Upgrade taskora the way you'd upgrade any other dependency — bump the version, redeploy, carry on. We've thought hard about this and built several layers of machinery specifically so you don't have to worry about it. This page explains what's in place, not what you have to do.

Why you can just upgrade

Taskora's storage layout (keys, Lua scripts, job hash fields, stream events) is treated as a load-bearing contract. We've put a belt-and-suspenders system in place to make sure a release that would silently break your production queues cannot land. Here's what's protecting you:

A frozen wire-format snapshot runs on every CI build. tests/unit/wire-format-snapshot.test.ts pins down every Redis key the library constructs, the SHA-256 of every Lua script we ship, and both version constants. Any PR that drifts a single character of the persistence surface — a key rename, a comment tweak in a Lua script, a new stable hash field — fails CI with a clear "you are touching the wire format" reminder. A drive-by edit cannot sneak through review.

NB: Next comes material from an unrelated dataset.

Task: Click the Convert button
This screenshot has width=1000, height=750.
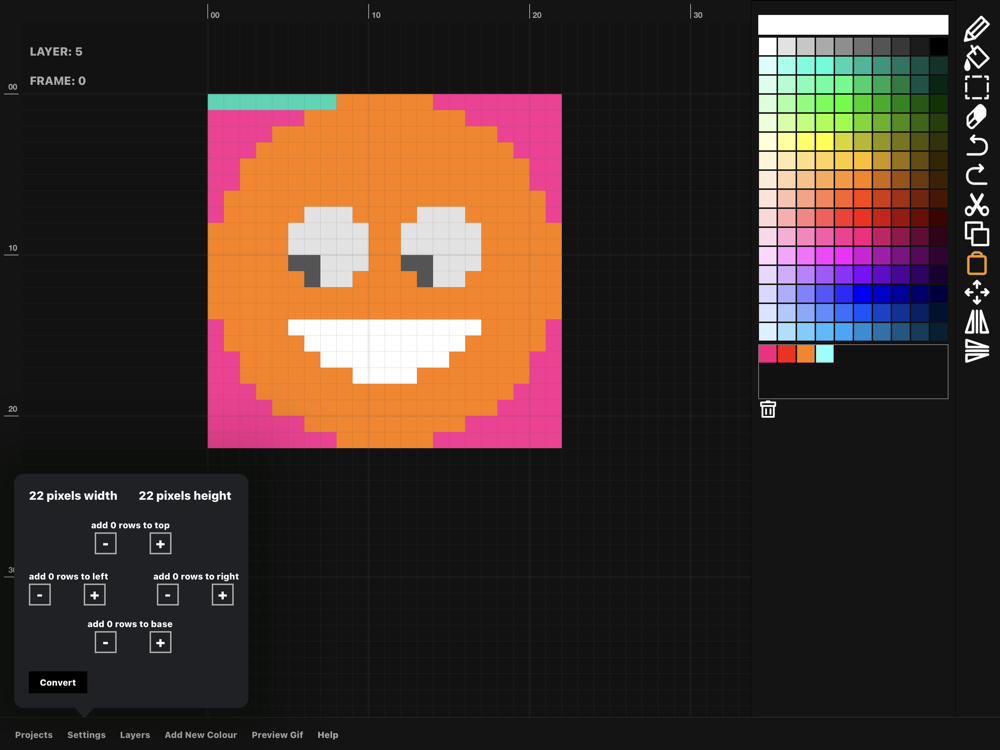Action: tap(58, 682)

The version constants are decoupled from package.json. A bug-fix release that never touches storage doesn't move WIRE_VERSION or MIN_COMPAT_VERSION. The identifier stored in your Redis (taskora-wire-<N>) stays stable across every release that doesn't change the format, so there is no "did I remember to bump the version on release day" failure mode.

Rolling upgrades work by default for the common case. When a new version adds a field or a new event that older code simply ignores, both versions can run against the same Redis simultaneously — their compatibility windows overlap automatically. No coordination, no downtime, no staged rollout required.

A runtime handshake runs before workers touch anything. On app.start(), taskora does one small atomic read-or-init against a taskora:meta record in your Redis, compares the stored wire version against the running build's own, and stops the process dead before any worker, scheduler, or dispatch runs if they don't line up. The worst case is a clean exit with a clear error — your data is never in an ambiguous state.

Breaking wire changes are reserved for major releases, if we do them at all. Cosmetic renames and "while I'm in here" cleanups will never change the format. The actual bar for a breaking change is "we couldn't fix a real correctness bug any other way," and even then we'd prefer to ship an additive escape hatch first.

A built-in wire-format upgrader is wired into the handshake. When a taskora release genuinely has to change the persisted format, the new version ships with a Lua migrator that runs atomically as part of app.start()'s handshake against the storage backend. You deploy the new version, the first worker to reach app.start() notices the format needs upgrading, runs the in-place conversion, bumps the stored wire-version marker, and continues as normal. The migration is per-key atomic (via a single Lua script per shared data structure, so no concurrent writer can interleave), idempotent (safe to re-run if interrupted), and paced across the keyspace via SCAN so Redis is never blocked on one huge script. You should see a one-line log entry like [taskora] migrated N :wait lists to wireVersion M and nothing else. For the operator journal the important thing is: there is nothing to do but deploy.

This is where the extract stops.